Task - Wherever "Dashboards" shows up in the records below, copy the whole line.

Supplied records -
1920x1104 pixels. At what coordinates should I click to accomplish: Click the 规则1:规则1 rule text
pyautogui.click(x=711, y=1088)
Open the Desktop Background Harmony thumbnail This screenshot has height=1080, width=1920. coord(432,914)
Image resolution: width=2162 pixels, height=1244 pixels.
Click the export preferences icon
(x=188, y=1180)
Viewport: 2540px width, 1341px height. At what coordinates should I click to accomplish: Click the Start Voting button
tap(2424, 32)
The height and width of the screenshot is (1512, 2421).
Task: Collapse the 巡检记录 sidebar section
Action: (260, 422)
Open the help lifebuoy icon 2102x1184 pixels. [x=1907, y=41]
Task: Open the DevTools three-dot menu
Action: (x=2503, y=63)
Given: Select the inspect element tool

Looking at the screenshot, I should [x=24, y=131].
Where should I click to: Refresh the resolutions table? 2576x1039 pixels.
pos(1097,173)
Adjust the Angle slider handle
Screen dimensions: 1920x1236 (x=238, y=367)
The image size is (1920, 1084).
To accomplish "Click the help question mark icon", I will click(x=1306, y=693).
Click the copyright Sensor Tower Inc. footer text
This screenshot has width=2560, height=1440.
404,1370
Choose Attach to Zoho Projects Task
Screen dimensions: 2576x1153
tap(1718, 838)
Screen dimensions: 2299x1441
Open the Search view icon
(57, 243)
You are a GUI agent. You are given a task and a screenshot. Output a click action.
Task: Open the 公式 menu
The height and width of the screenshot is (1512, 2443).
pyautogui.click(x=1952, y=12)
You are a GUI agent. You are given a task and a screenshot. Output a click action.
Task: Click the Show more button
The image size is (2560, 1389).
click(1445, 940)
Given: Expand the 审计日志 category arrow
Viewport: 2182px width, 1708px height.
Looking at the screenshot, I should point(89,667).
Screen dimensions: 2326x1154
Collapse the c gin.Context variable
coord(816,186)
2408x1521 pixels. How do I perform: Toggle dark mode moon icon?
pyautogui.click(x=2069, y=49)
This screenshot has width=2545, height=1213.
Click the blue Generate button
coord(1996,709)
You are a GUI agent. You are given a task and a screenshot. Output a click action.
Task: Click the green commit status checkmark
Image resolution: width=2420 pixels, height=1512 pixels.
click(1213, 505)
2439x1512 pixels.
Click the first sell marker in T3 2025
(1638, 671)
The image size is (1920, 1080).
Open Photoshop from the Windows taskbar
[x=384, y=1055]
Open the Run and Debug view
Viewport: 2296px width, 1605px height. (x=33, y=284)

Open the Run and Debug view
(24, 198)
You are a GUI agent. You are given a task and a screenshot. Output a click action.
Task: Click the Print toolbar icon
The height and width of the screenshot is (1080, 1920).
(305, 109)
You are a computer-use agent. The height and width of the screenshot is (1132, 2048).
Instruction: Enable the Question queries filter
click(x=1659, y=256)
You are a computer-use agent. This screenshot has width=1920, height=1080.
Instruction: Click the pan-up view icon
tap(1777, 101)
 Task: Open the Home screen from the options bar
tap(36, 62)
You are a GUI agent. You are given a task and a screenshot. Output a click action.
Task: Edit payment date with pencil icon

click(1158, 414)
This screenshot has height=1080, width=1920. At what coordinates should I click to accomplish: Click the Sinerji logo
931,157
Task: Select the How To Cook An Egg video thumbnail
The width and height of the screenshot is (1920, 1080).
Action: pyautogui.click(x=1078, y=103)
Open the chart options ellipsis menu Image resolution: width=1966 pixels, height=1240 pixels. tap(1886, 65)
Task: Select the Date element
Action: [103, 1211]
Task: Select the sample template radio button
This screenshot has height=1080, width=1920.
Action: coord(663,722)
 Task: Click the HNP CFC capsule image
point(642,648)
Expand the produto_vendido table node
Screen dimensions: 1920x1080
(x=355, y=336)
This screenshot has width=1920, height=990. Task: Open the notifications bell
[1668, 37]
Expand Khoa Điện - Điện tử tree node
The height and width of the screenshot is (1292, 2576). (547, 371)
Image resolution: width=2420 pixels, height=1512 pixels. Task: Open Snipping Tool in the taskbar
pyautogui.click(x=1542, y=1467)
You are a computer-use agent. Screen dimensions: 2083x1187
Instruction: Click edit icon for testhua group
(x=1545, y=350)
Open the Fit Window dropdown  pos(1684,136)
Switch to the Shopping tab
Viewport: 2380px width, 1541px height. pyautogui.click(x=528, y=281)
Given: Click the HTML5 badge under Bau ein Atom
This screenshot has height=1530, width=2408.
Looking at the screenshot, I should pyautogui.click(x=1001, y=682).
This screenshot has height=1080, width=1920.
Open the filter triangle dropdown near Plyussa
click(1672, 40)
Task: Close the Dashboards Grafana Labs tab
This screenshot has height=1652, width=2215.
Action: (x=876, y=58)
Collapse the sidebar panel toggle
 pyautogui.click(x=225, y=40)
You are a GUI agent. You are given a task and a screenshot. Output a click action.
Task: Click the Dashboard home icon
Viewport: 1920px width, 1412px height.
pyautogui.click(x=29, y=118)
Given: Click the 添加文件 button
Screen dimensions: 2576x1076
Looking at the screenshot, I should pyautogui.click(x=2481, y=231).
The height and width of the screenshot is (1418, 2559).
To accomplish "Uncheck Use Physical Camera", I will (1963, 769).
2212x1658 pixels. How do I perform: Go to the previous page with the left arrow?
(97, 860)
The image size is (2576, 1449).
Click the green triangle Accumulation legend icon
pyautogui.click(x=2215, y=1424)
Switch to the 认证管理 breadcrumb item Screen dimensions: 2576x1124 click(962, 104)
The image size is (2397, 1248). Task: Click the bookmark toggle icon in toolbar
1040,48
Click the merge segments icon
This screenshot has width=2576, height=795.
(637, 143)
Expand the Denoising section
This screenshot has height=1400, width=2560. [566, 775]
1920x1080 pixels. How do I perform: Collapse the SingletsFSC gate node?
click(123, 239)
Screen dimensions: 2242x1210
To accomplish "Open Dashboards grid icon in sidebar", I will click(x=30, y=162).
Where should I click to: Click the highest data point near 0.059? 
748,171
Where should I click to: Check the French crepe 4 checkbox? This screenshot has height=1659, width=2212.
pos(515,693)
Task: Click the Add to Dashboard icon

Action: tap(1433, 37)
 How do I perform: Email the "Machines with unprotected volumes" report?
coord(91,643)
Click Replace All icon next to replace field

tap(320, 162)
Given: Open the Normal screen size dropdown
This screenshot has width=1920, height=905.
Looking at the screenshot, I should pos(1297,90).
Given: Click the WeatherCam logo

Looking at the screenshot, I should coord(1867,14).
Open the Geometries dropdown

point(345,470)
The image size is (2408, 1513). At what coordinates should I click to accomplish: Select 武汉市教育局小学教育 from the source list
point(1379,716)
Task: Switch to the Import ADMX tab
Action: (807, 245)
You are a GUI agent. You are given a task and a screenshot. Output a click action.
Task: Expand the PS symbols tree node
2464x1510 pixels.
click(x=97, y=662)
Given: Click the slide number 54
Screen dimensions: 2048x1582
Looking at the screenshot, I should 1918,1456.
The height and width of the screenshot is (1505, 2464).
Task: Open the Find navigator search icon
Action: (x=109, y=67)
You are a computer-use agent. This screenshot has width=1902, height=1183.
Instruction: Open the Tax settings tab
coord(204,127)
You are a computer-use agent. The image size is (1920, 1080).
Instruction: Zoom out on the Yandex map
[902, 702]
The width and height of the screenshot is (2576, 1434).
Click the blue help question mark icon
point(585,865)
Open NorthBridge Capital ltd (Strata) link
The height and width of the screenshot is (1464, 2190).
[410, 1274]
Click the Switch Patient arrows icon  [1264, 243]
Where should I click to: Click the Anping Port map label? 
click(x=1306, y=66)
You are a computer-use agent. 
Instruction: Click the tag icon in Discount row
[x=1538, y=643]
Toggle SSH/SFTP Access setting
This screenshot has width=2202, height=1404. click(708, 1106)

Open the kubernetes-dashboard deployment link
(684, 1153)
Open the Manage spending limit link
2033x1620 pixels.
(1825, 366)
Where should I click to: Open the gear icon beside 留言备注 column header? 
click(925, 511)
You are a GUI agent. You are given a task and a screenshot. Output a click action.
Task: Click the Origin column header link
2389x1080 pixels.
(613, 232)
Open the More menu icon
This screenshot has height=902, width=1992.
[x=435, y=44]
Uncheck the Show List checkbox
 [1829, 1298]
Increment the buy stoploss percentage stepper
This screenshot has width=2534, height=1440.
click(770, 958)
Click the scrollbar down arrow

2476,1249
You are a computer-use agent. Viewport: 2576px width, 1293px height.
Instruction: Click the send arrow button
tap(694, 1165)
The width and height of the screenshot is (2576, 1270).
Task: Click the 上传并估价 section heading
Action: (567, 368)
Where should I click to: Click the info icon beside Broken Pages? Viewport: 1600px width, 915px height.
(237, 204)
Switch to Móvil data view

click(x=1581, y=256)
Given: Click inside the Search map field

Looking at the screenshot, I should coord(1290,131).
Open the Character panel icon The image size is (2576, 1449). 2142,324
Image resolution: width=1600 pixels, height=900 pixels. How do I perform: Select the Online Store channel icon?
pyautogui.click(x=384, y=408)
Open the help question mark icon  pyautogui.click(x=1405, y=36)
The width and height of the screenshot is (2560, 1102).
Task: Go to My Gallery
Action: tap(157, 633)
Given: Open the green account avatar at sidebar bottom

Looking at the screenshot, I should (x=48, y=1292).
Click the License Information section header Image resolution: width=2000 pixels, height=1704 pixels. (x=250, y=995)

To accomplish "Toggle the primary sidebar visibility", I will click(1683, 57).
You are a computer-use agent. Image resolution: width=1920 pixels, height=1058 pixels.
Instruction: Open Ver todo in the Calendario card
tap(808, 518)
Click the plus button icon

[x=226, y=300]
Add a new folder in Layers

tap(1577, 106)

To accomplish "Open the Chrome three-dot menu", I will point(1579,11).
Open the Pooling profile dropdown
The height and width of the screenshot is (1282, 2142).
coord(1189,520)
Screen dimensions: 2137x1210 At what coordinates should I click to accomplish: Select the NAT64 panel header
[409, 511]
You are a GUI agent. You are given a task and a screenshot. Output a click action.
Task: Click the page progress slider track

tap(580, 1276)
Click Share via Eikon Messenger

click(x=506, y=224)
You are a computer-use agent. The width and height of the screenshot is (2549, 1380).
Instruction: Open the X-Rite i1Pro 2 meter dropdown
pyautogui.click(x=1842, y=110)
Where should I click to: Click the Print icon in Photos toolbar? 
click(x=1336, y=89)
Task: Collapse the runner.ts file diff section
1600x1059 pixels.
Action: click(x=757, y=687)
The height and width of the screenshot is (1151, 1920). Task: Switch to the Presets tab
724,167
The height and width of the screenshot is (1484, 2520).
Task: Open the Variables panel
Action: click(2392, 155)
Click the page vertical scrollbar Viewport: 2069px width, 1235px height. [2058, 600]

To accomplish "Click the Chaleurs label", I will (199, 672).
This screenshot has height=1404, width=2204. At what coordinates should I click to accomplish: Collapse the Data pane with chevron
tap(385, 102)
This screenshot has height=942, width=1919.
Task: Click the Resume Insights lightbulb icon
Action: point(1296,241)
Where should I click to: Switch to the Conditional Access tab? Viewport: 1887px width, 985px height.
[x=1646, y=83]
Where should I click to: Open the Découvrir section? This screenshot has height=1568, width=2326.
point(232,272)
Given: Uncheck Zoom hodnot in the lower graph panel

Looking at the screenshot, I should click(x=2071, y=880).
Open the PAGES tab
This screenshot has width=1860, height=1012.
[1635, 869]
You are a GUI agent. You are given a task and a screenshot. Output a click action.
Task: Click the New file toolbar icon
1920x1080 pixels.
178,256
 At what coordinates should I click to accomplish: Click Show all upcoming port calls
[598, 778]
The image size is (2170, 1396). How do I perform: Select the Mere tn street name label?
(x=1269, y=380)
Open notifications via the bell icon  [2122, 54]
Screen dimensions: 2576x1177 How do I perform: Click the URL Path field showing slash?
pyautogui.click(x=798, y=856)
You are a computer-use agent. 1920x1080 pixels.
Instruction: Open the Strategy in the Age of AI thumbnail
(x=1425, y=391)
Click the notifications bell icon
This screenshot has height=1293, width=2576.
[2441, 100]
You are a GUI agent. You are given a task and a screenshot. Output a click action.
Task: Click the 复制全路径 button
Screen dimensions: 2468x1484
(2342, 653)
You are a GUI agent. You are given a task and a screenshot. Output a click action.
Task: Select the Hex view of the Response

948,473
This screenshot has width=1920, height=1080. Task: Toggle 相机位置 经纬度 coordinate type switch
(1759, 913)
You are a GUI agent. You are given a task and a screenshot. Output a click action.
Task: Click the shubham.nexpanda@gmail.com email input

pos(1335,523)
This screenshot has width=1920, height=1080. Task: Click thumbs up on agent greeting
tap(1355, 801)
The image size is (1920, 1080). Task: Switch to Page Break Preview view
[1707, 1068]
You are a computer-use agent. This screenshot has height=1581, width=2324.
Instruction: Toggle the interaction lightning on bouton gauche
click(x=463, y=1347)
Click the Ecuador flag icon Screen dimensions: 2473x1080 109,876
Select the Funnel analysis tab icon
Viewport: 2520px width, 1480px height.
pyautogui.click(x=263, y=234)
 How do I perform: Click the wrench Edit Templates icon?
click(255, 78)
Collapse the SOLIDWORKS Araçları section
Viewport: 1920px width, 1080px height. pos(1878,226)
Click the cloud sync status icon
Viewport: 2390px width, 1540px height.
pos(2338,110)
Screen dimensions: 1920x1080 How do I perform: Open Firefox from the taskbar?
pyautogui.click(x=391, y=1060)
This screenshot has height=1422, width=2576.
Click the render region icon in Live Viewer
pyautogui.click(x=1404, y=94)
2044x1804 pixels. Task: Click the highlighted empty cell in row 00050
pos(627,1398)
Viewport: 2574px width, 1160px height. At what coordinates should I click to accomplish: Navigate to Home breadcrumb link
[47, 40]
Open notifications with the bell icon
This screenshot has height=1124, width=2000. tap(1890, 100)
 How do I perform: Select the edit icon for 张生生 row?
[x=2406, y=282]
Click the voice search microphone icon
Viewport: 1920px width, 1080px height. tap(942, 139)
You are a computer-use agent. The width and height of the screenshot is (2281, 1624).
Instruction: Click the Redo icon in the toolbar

Response -
Task: Close the Dashboards Grafana Labs tab
To accomplish "Open Dashboards grid icon in sidebar", I will click(x=30, y=162).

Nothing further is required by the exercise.